**Task prompt:** Rewrite as a numbered list only the lines of the items starting with the line that contains "Open the Perspective viewport dropdown arrow" and going on through the last line of the items, omitting blank lines.

Start Supplied entries

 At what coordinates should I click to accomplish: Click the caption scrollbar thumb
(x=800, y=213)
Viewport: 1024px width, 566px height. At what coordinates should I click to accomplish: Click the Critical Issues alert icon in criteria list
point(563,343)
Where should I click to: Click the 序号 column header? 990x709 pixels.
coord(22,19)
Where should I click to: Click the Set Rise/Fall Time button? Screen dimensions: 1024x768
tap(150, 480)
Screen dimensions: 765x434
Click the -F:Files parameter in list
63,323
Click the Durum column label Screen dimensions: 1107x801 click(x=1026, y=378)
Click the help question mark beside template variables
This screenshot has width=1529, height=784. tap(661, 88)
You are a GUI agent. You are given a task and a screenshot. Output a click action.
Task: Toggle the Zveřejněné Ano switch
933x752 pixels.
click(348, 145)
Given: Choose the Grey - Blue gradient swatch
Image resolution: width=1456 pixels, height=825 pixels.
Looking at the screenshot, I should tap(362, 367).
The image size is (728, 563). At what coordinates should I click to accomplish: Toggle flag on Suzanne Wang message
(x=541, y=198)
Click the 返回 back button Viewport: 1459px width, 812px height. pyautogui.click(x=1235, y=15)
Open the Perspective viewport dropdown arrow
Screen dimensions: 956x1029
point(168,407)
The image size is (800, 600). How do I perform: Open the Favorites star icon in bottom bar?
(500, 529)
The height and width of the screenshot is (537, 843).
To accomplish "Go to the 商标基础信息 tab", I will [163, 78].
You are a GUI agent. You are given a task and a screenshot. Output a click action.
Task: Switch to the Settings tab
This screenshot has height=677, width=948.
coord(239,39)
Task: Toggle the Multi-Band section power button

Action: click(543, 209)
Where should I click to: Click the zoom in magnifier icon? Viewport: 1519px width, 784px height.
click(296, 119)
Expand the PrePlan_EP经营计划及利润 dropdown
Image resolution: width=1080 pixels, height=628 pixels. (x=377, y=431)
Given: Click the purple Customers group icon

End Supplied entries

**Finished task:**
1. Open the Perspective viewport dropdown arrow
2. Screen dimensions: 956x1029
3. point(168,407)
4. The image size is (800, 600). How do I perform: Open the Favorites star icon in bottom bar?
5. (500, 529)
6. The height and width of the screenshot is (537, 843).
7. To accomplish "Go to the 商标基础信息 tab", I will [163, 78].
8. You are a GUI agent. You are given a task and a screenshot. Output a click action.
9. Task: Switch to the Settings tab
10. This screenshot has height=677, width=948.
11. coord(239,39)
12. Task: Toggle the Multi-Band section power button
13. Action: click(543, 209)
14. Where should I click to: Click the zoom in magnifier icon? Viewport: 1519px width, 784px height.
15. click(296, 119)
16. Expand the PrePlan_EP经营计划及利润 dropdown
17. Image resolution: width=1080 pixels, height=628 pixels. (x=377, y=431)
18. Given: Click the purple Customers group icon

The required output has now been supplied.